Questions and comments about Exercise Sheet 9 below this line (most recent on top)

Yes, sorry I forgot, I was travelling over the last days and today just returned from a rather butchery removal of one of my wisdom teeth and I am completely groggy now. I'll try to add the code later in the evening when I have recovered a bit, or maybe Marjan can do it in the meantime. If anyone of you knows the code for one C++, JAVA, Perl, Python, PHP, please feel free to post it, too. Remember, the idea of a Wiki is that everybody can contribute. Hannah 12Jan10 19:43

Do we get code for timing and random numbers? Johannes 12Jan10 18:46

Hi Marius, the exercise is simpler than that. Leave every valid UTF-8 sequence intact, and for every invalid UTF-8 sequence replace it by what you want, e.g. zeros. You don't have to guess what an invalid sequence means, or convert from one format to another, or anything like that.
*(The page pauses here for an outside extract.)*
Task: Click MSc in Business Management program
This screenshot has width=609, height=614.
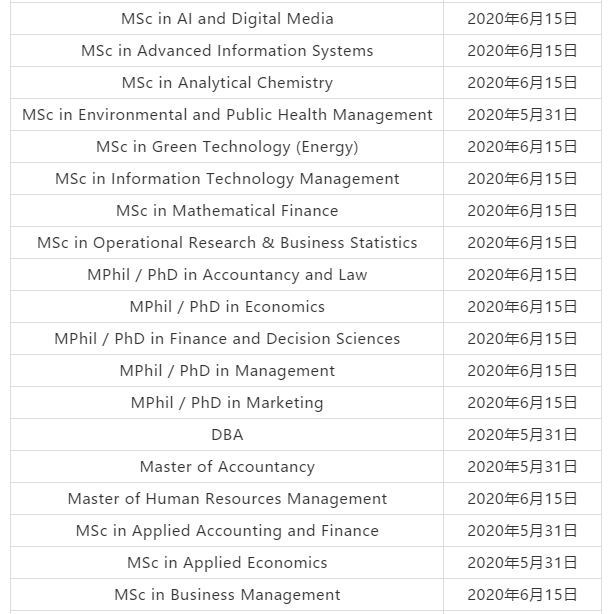Action: click(x=227, y=595)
Hannah 12Jan10 18:42

The solutions of the mid-term are posted. Marjan 15:38 12.01.2010

So do I understand it correclty that by saying "repairing" a string you intend to say that only the encoding in the end has to be valid? Because by string repair I understand that if the encoded letter is not UTF-8 we have to reencode it into UTF-8. So for example, if you get a UTF-32 char ݮ it would have to be encoded into UTF-8. What I want to say is that you could possibly "damage" the character, when you just repair the bits of the encoding what would cause in changing the semantics of the whole string. I hope it's clear what I want to ask... ;) Marius 01/12/2010 2:40 p.m.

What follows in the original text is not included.